## TASK
Copy out, without changes, the data starting with the line containing "Where should I click to: Click the Customer" and continuing through the line containing "tap(648, 614)".

DATA PROVIDED start

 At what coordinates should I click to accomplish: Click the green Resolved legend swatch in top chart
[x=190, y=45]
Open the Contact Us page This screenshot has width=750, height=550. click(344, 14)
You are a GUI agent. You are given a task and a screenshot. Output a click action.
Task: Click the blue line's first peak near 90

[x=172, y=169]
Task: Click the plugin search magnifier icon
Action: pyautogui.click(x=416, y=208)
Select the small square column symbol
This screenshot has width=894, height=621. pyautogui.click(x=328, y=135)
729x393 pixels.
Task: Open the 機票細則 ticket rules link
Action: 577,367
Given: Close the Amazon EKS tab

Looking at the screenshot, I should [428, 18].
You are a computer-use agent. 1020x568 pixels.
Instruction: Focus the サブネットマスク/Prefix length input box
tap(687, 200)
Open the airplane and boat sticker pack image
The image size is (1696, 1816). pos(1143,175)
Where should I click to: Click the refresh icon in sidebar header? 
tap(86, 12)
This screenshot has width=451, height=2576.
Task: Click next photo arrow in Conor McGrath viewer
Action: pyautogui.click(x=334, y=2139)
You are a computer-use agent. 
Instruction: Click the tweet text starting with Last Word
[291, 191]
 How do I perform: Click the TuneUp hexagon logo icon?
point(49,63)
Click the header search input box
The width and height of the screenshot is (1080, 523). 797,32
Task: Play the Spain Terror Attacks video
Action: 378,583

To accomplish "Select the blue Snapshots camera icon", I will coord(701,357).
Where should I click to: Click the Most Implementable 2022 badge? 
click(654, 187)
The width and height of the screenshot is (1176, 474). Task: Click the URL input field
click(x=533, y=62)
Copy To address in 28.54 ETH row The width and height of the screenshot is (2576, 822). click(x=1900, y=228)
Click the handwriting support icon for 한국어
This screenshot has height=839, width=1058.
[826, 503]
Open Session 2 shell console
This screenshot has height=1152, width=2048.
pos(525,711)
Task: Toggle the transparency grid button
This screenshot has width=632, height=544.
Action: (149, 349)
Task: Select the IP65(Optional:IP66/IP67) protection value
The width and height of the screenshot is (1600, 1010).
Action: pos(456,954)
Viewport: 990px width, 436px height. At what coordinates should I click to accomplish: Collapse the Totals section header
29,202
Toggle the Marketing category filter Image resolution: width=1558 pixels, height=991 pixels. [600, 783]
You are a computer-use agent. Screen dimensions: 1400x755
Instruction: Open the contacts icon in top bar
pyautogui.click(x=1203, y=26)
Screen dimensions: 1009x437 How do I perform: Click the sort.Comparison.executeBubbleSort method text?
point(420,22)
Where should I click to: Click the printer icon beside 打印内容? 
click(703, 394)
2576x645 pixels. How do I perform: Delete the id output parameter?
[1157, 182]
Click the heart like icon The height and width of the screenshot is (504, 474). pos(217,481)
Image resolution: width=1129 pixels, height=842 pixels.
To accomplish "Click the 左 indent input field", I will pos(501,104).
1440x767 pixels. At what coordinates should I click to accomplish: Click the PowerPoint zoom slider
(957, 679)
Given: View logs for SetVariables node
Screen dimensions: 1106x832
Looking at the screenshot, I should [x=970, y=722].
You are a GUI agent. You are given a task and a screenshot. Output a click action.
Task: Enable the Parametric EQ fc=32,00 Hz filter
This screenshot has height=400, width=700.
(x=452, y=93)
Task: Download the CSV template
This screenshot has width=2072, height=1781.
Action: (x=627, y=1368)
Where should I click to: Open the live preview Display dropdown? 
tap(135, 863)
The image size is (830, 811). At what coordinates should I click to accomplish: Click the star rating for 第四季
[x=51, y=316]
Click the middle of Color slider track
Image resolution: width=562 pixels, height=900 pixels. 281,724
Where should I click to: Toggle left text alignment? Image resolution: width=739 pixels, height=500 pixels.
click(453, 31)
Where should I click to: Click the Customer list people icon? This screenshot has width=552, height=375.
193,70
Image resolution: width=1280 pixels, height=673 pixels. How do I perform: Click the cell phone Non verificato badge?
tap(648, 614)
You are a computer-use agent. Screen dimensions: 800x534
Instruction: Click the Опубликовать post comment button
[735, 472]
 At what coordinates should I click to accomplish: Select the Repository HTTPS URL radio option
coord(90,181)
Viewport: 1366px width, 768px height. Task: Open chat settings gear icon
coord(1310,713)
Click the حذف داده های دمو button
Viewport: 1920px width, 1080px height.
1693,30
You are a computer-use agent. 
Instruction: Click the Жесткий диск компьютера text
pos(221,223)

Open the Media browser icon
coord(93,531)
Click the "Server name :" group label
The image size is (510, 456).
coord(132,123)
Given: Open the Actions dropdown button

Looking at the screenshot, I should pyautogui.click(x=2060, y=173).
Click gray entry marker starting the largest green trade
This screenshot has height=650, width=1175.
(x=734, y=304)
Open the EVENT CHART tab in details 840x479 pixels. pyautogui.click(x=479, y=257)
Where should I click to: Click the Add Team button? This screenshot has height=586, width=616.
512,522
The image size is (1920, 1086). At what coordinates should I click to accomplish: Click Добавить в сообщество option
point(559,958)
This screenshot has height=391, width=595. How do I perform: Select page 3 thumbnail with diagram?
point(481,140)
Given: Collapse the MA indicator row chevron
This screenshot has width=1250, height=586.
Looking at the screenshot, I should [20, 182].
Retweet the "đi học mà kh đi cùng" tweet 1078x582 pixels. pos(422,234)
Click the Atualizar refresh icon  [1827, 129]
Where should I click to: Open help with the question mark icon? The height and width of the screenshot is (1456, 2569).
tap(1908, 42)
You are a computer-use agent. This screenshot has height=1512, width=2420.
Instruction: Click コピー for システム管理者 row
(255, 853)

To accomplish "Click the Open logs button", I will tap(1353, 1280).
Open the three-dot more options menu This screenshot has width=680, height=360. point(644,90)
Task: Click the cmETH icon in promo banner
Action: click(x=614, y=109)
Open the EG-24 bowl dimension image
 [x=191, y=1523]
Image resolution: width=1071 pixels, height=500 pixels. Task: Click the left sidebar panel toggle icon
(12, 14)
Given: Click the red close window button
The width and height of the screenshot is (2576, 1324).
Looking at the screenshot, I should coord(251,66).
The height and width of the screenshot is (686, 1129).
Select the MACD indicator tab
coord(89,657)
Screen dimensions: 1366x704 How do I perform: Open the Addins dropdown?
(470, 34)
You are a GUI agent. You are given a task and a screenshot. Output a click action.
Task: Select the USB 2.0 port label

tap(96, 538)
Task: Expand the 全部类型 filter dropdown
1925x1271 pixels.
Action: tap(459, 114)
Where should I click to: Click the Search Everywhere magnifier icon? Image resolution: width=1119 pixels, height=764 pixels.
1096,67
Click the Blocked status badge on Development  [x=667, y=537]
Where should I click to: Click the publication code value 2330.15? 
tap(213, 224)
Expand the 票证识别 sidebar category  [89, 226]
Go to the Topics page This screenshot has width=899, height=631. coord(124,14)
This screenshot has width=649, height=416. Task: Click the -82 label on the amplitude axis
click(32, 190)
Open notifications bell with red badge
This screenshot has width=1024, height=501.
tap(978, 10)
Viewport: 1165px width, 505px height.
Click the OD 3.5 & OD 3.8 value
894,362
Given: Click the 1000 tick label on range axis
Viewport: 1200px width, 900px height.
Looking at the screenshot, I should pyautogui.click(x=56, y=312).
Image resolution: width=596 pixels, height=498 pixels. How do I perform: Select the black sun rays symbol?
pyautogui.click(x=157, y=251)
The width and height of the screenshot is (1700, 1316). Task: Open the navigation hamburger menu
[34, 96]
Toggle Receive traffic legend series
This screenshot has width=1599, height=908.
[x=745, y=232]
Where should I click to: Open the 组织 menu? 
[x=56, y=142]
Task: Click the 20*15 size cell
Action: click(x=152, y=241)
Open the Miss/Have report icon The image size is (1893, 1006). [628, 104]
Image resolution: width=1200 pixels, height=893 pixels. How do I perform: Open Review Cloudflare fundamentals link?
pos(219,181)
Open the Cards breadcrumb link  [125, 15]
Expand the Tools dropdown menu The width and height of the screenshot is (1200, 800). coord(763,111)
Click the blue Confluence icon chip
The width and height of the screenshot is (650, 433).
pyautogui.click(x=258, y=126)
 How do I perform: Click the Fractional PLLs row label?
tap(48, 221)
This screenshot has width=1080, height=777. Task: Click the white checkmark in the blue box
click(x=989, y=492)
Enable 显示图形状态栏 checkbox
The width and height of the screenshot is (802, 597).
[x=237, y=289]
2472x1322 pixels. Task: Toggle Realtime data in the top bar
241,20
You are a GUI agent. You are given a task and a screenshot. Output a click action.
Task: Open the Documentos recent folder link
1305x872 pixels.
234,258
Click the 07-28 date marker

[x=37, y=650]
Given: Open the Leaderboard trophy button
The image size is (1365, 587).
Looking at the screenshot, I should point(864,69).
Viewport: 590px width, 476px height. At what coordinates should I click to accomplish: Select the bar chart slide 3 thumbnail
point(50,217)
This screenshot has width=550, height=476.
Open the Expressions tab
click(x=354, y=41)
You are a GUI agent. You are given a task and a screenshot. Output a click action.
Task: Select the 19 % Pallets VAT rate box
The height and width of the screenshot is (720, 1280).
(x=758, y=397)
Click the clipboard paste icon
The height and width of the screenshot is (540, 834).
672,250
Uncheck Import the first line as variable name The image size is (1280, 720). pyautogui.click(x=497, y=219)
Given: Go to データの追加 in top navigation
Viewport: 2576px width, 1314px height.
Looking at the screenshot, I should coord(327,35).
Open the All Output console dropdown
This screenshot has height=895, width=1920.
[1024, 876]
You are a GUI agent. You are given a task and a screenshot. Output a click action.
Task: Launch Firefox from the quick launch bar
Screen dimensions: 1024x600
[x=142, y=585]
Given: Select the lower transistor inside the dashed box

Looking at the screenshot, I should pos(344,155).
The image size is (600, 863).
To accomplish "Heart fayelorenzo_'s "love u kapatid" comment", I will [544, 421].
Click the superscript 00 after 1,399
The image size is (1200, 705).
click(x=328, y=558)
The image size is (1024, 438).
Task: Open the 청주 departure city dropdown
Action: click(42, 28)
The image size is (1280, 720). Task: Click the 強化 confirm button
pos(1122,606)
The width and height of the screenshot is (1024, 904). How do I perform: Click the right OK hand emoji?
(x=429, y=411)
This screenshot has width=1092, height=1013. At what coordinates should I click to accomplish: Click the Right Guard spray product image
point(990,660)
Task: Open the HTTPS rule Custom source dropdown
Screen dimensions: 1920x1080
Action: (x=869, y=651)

DATA PROVIDED end

## SOLUTION
Where should I click to: Click the Customer list people icon? This screenshot has width=552, height=375.
193,70
Image resolution: width=1280 pixels, height=673 pixels. How do I perform: Click the cell phone Non verificato badge?
tap(648, 614)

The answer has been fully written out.